Unlike macronutrients like carbohydrates, proteins and fats, Vitamins and minerals don't provide energy. They also don't give us Instagram abs and glutes BUT they are indispensable compounds that aid the body to grow, function and repair optimally.

These essential vitamins help bolster your immunity, strengthen bones, heal wounds and injuries, support your eyesight and assist you in obtaining the energy you need from your food -- along with a whole host of crucial functions. When our vitamin intake is sub-optimal, we end up feeling lethargic, makes us vulnerable to infection and can end up at risk of other serious complications that can endanger your health.

Types of Vitamins

Vitamins are fundamentally classified as either fat-soluble or water-soluble. Vitamins A, D, E and K and are fat soluble and are stored for up to six months in your various fat stores. The amounts of these are general more stable just like the fat in your body. Compared to water-soluble vitamins they circulate through your blood and include the B vitamins -- namely B-6, B-12, riboflavin, thiamine, niacin, pantothenic acid, biotin and folate -- and vitamin C. Your body doesn't store water-soluble vitamins, so you must replenish them regularly. the levels of these vitamins can fluctuate daily, just like your hydration levels.

Basic Functions

Each vitamin generally has its own specific job to support the body, but they also often work together to facilitate your optimal health. Vitamin A supports healthy eyesight, immune function, skin, bones and teeth. Vitamin C is required to support absorption of the mineral iron, provide immune protection and encourage healthy tissue development. The sunshine vitamin known as Vitamin D, along with the mineral calcium, boosts bone health as well as a solid body defense system. Vitamin E facilitates your body's use of vitamin K, which helps in blood clotting and bone health, as well as promotes the formation of essential red blood cells. The eight B vitamins support a healthy metabolism, brain function, hormone production, regular heart operations, the functioning of the central nervous system and cell duties.

Vitamin Deficiencies

With sub-optimal vitamin intake, you end up risking your health. You can become more vulnerable to illnesses like heart disease and osteoporosis. You may not be able to recover sufficiently from the workouts you put your body through. A deficiency in B vitamins can lead to permanent nerve damage and anemia.

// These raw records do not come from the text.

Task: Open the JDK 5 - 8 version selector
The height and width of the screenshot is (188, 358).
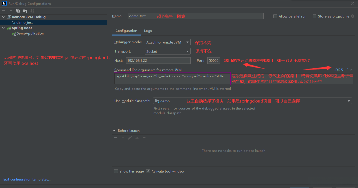Action: 343,70
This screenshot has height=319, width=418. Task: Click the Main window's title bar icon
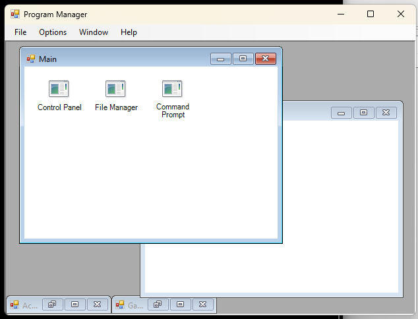point(30,59)
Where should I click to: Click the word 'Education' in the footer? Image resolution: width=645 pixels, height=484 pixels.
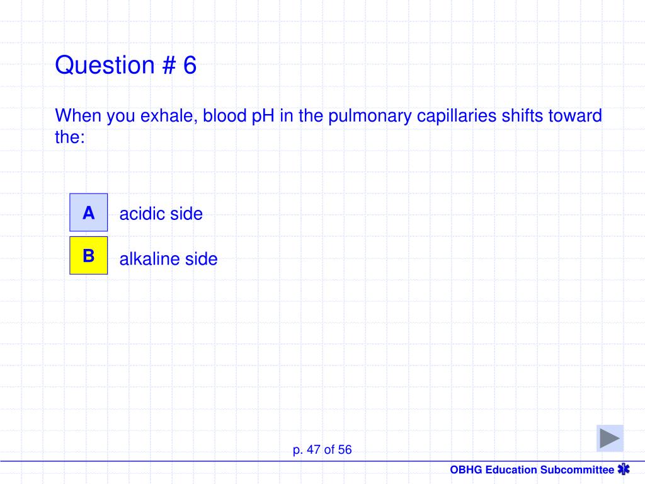(x=511, y=470)
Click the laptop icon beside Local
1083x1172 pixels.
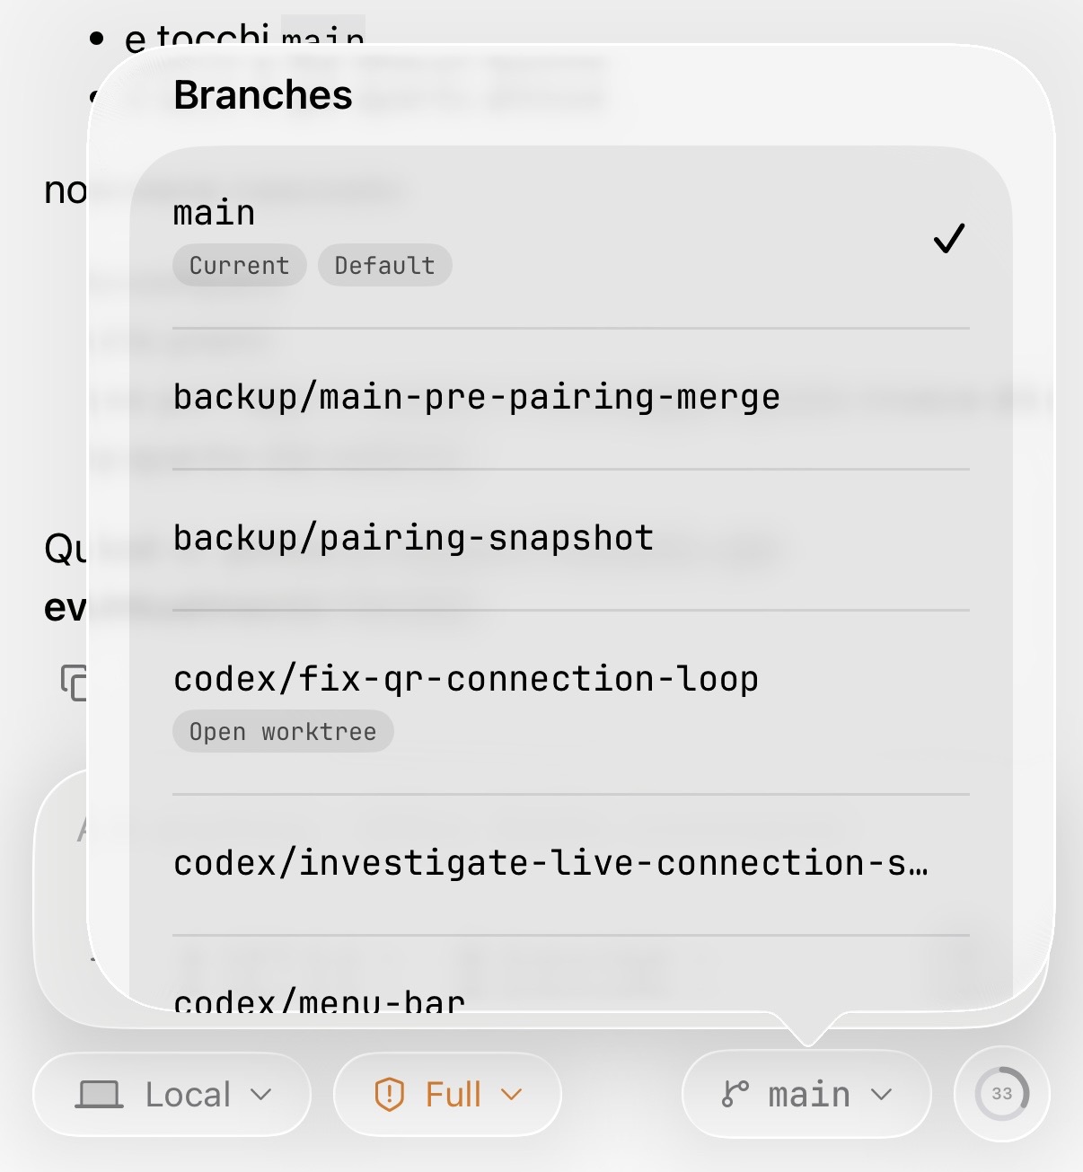coord(101,1094)
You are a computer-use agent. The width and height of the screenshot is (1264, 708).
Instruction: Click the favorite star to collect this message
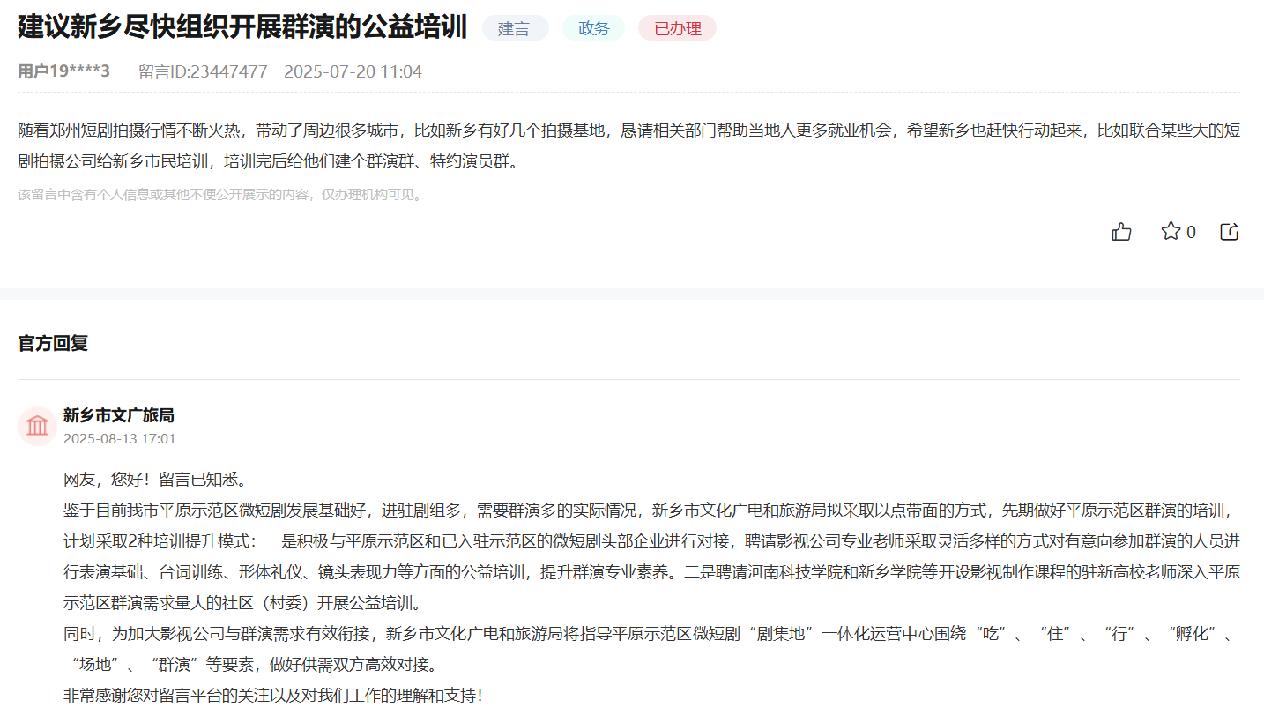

Get too little vitamin C and your body can't produce collagen, the primary tissue in the body. In severe cases of vitamin C deficiency, people develop scurvy, characterized by muscle and joint pain, fatigue, spongy and swollen gums and red spots on the skin. Vitamin D deficiency causes rickets in children, which manifests as bone pain, deformations, and poor growth and may contribute to poor bone health in adults as well as high blood pressure, some cancers and autoimmune diseases. Check out our blog about how to detect deficiencies  here 

Getting Enough

A healthy balanced diet rich in a variety of fresh vegetables, fruits, fortified dairy, whole grains, dried beans and lentils, and lean meats, fish and seafood helps you get all the vitamins you need. If you're making a lifestyle intervention you may choose to supplement your diet with supplements. Whilst this approach should only be an 'add-on' to your diet, it can be a convenient source of intake and help you feel satisfied that you're bridging the gap between what you actually get, and what you should take.